## INSTRUCTIONS TO FOLLOW
Wherever the string "computer" appears in the listing, copy that line.

## RECORDED INFORMATION
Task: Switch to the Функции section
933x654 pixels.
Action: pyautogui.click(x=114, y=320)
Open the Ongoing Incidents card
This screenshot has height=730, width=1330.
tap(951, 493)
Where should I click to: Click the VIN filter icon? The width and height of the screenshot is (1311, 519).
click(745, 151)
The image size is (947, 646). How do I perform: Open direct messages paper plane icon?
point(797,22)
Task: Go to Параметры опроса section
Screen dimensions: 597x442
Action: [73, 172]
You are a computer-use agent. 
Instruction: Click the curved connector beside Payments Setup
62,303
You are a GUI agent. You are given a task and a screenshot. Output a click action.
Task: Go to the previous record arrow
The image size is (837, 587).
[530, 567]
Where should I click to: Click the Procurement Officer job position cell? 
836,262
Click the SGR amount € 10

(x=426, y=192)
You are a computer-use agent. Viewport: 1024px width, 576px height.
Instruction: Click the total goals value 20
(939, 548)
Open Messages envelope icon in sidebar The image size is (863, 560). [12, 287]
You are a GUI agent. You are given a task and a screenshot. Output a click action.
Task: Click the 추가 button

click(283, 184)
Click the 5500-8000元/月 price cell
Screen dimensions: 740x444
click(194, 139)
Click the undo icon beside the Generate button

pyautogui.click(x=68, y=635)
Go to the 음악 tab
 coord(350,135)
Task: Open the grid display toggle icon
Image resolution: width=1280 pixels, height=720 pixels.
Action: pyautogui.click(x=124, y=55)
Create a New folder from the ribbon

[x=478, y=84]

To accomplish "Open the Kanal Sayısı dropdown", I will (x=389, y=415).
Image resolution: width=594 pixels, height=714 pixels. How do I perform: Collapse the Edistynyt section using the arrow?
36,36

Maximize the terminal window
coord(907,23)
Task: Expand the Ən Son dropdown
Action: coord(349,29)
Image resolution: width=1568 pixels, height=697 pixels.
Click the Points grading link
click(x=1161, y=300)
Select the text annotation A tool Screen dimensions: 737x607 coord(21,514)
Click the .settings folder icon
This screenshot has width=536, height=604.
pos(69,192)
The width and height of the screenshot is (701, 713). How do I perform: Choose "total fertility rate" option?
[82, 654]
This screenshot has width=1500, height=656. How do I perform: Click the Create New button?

## RESPONSE TO THIS TASK
You are a computer-use agent. 
You are a computer-use agent. Viewport: 1024px width, 576px height.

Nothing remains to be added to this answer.